Neuer Bürgermeister der zweitgrößten Stadt Brasiliens wird Eduardo Paes, ein Mitte-rechts Politiker, der Rio bereits von 2009 bis 2016 regiert hat. Er war maßgeblich dafür verantwortlich, die Olympischen Spiele in die Stadt zu holen, gleichzeitig steht er aber unter Korruptionsverdacht. Sein Sieg, sagte er, sei ein Sieg der Politik über den Radikalismus. "Der Extremismus, Hass und Zwiespalt der vergangenen Jahre hat den Menschen in Rio und in ganz Brasilien geschadet", so Paes.

Auch in Brasiliens größer Stadt, São Paulo, gewann ein Politiker der gemäßigten Rechten, der Amtsinhaber Bruno Covas. Seine Wahl war allerdings vor allem eine Niederlage für die brasilianische Linke, die große Hoffnungen gesetzt hatte auf ihren Kandidaten, den 38-jährigen Guilherme Boulos. Er aber bekam nur rund 40 Prozent der Stimmen. Dazu verlor die Linke auch in anderen Landesteilen und erstmals seit der Rückkehr zur Demokratie vor 35 Jahren konnte die einst mächtige Arbeiterpartei PT von Ex-Präsident Lula da Silva keine einzige der Bundeshauptstädte für sich entscheiden.

São Paulos altes und neues Stadtoberhaupt stellt fest: "Es ist möglich, ohne Hass in der Politik zu sein."

Das Ergebnis der Wahlen wird vor allem als ein Sieg der gemäßigten Rechten gewertet und als Abkehr der Menschen von der radikalen Politik der vergangenen Jahre. Nach seiner Wahl sagte Bruno Covas, der alte und neue Bürgermeister von São Paulo: "Es ist möglich, ohne Hass in der Politik zu sein."

Präsident Jair Bolsonaro selbst reagierte vorerst nicht auf das Ergebnis der Wahlen.
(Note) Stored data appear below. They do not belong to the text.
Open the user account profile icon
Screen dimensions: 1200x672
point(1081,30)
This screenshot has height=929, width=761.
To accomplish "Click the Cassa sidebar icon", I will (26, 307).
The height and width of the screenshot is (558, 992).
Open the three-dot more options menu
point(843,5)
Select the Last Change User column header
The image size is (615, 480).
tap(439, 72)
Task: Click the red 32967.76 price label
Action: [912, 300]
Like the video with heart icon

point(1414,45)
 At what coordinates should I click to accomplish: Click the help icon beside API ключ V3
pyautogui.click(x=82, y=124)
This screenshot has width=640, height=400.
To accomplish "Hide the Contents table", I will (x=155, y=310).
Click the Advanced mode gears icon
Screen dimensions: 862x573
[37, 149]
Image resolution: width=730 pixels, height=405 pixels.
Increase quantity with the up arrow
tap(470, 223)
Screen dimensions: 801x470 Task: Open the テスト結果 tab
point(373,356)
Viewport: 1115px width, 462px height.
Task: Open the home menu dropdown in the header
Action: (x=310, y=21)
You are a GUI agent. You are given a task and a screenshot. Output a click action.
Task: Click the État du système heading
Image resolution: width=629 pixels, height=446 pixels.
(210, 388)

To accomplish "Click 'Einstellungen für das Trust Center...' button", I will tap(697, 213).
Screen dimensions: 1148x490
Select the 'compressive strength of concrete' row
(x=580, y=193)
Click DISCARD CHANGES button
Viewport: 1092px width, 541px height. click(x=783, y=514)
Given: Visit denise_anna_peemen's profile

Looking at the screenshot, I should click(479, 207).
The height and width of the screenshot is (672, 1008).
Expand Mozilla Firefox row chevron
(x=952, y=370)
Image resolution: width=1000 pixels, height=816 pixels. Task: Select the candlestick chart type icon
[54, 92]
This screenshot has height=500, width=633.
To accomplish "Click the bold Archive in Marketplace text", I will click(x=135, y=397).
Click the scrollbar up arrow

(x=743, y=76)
In Umfragen genießt er noch immer hohe Zustimmungswerte, trotz der großen Zahl der Menschen, die sich mit dem Coronavirus infiziert haben. Die Wirtschaft Brasiliens aber ist infolge der Pandemie eingebrochen. Im dritten Semester stieg die Arbeitslosigkeit auf 15 Prozent, und bald laufen Notfallzahlungen aus, die bislang viele Familien durch die Krise gebracht haben - und Bolsonaro hohe Umfragewerte beschert haben.